> _The task_
Everything from the line with "At what coordinates" to the final line of the entries, both included, should be restated word for word; please omit the pictures.

> _Supplied records_
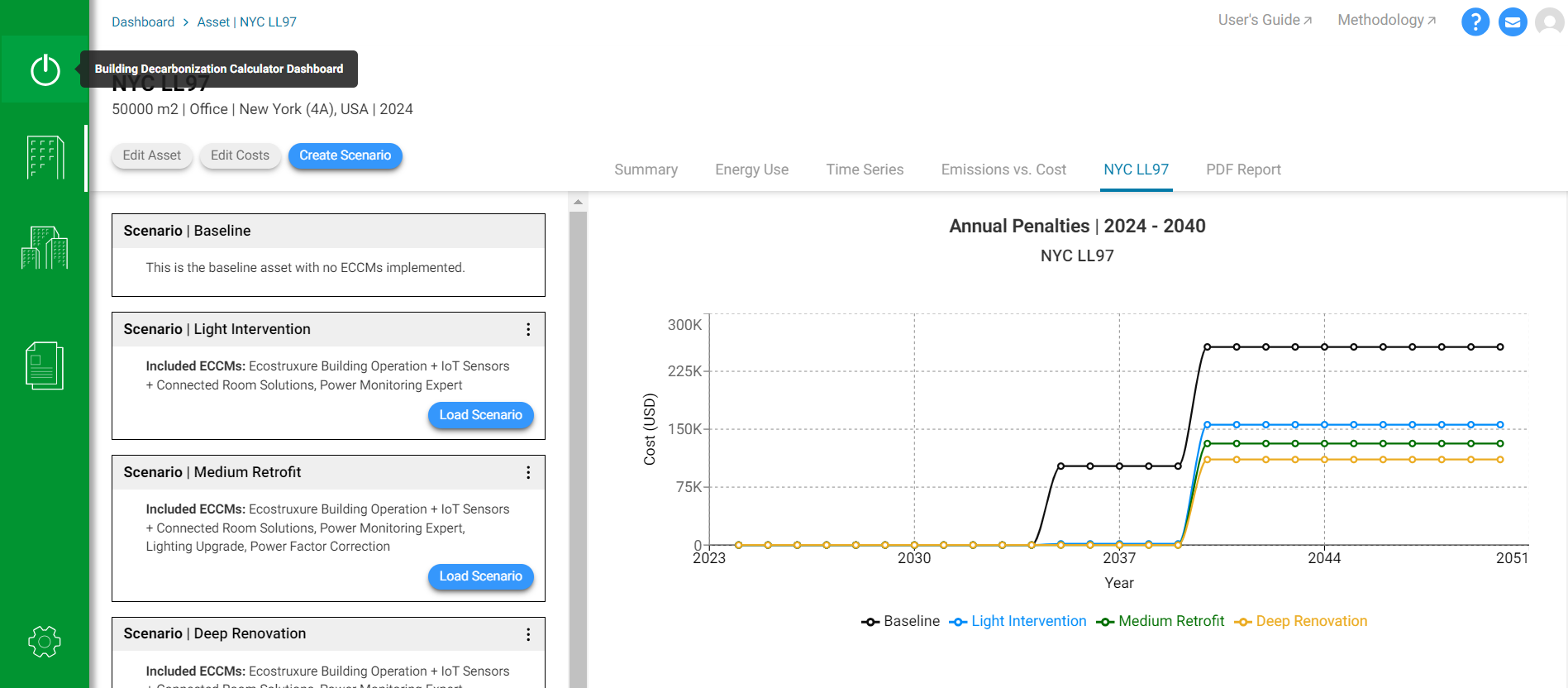Click the blue question mark help icon
Viewport: 1568px width, 688px height.
1475,22
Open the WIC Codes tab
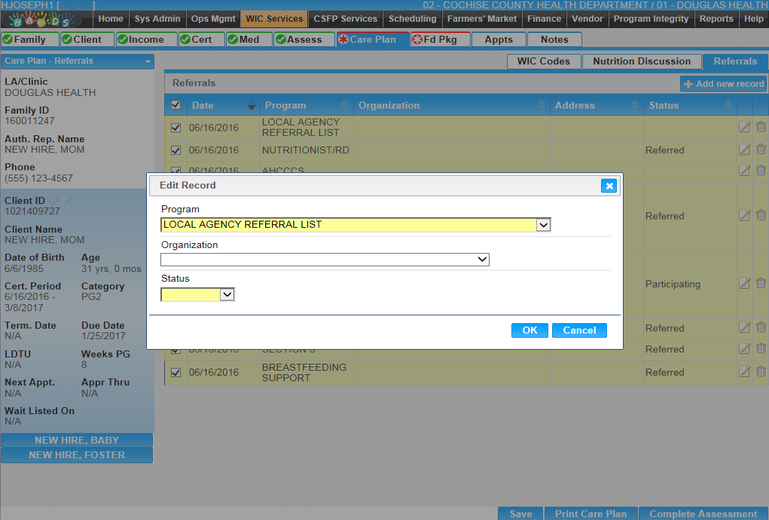769x520 pixels. pyautogui.click(x=543, y=62)
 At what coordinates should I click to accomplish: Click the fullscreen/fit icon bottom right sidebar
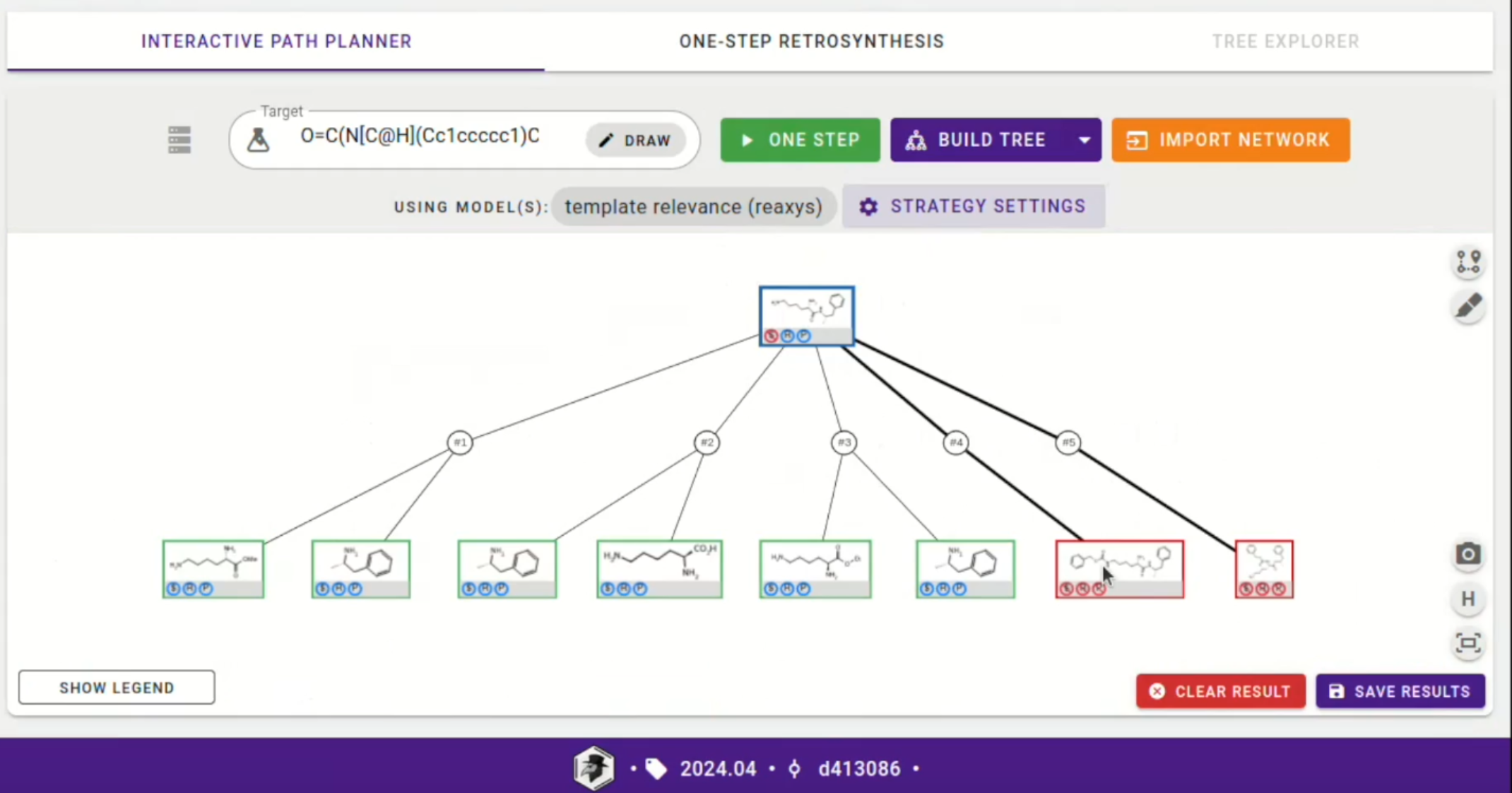[x=1467, y=643]
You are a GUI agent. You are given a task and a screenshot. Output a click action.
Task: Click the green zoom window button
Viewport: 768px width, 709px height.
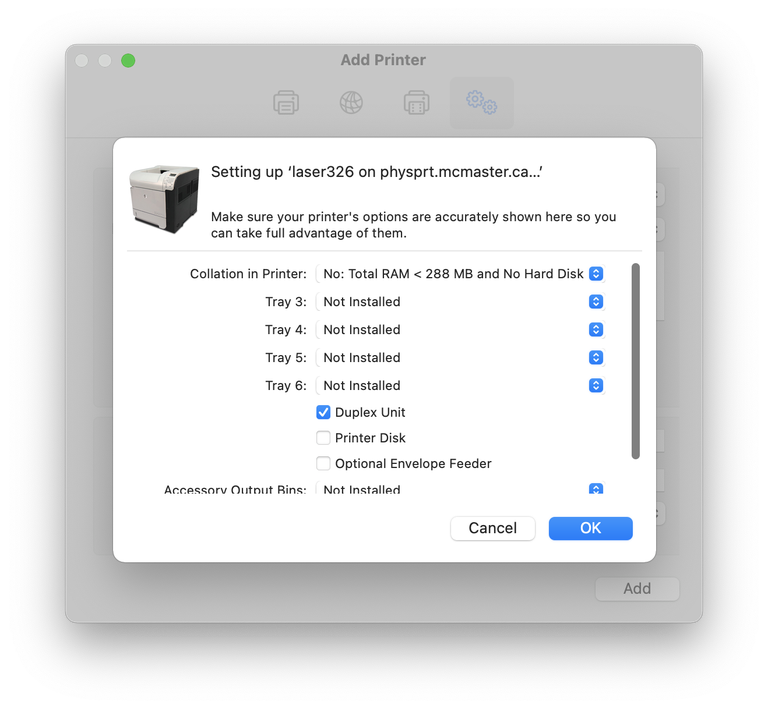128,60
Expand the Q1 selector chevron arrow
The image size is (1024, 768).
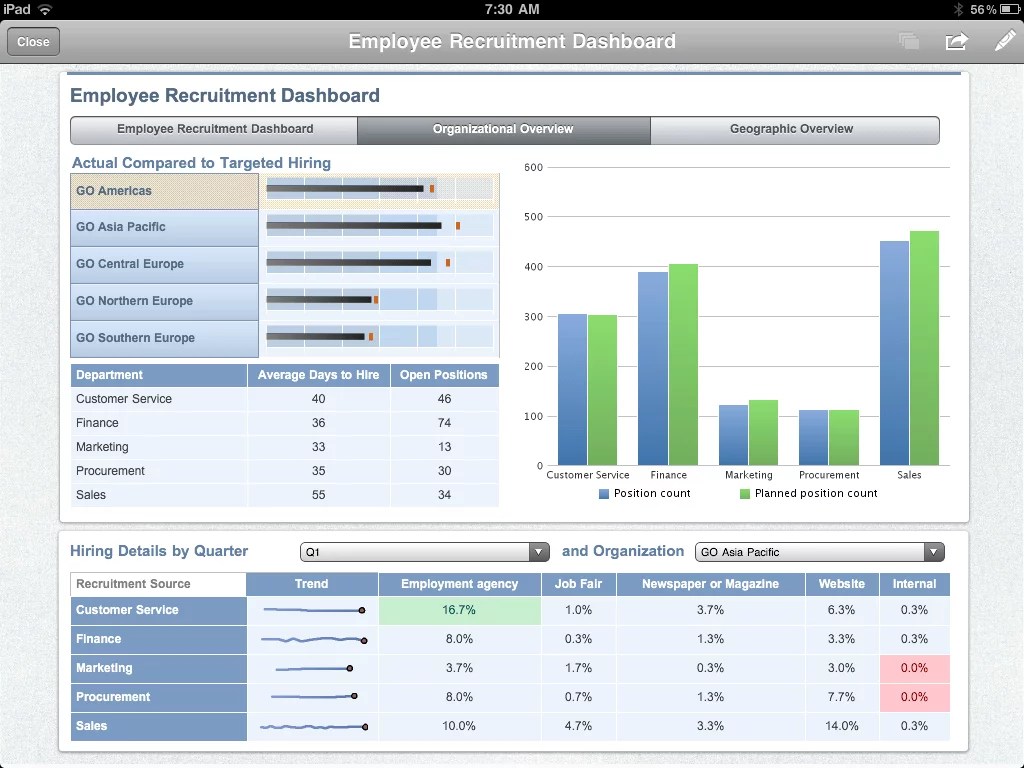point(538,551)
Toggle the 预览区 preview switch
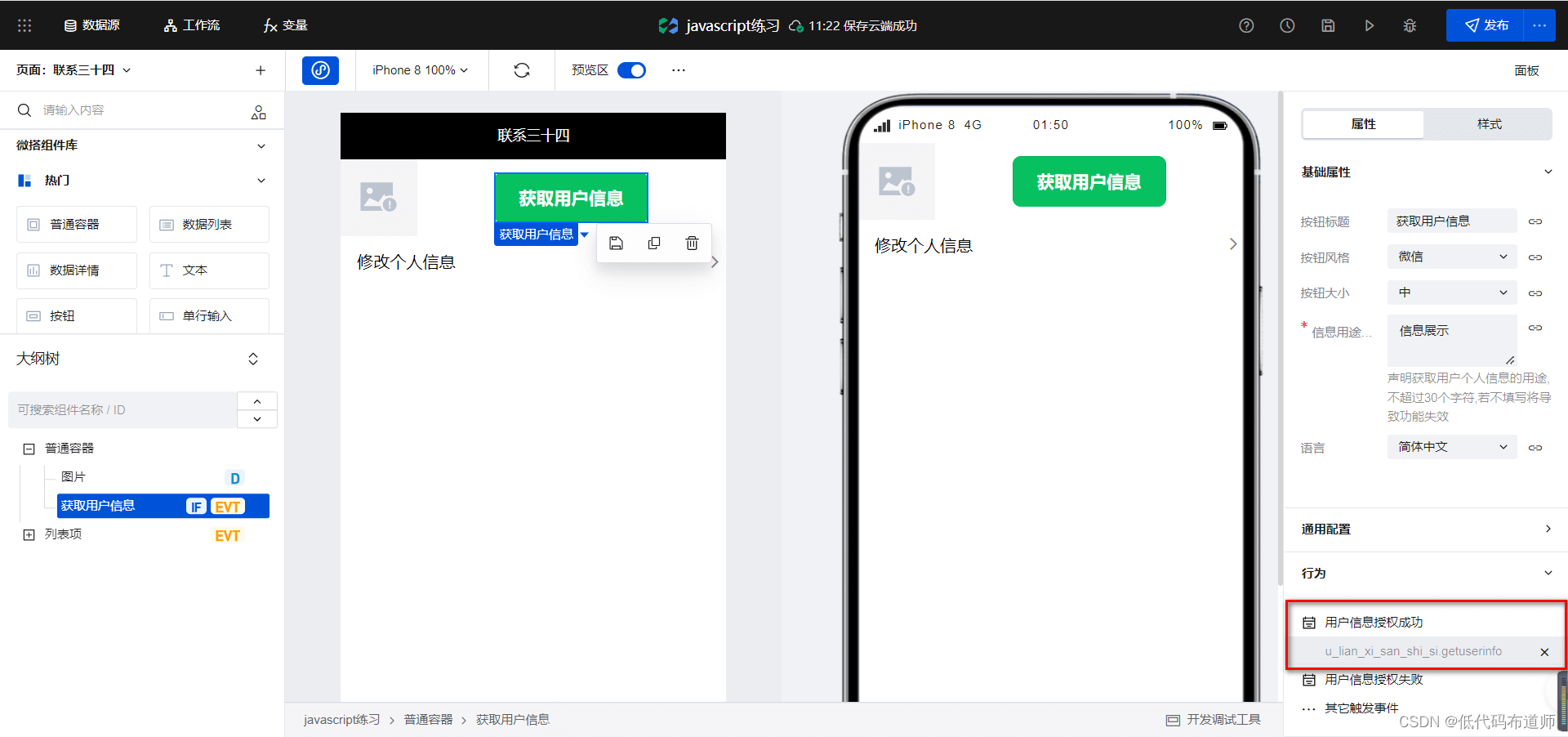This screenshot has width=1568, height=737. click(x=631, y=70)
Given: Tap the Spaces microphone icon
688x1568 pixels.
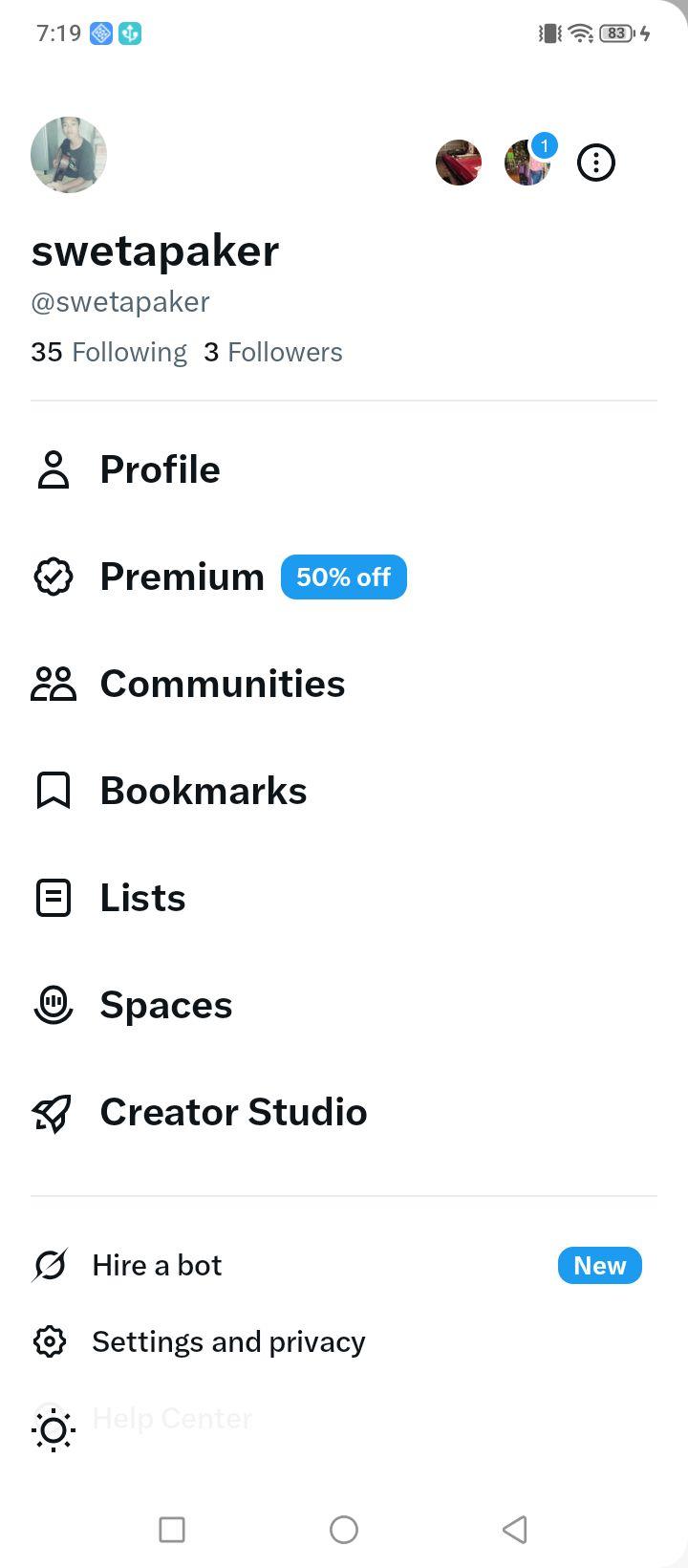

> _Exercise output_
 At what coordinates should I click to accomplish: Click the fullscreen/fit icon bottom right sidebar
[x=1467, y=643]
You are a GUI agent. You are given a task and a screenshot. Output a click action.
Task: Click the green zoom window button
Viewport: 768px width, 709px height.
128,60
Expand the Q1 selector chevron arrow
The image size is (1024, 768).
point(538,551)
Toggle the 预览区 preview switch
This screenshot has width=1568, height=737. click(x=631, y=70)
Given: Tap the Spaces microphone icon
688x1568 pixels.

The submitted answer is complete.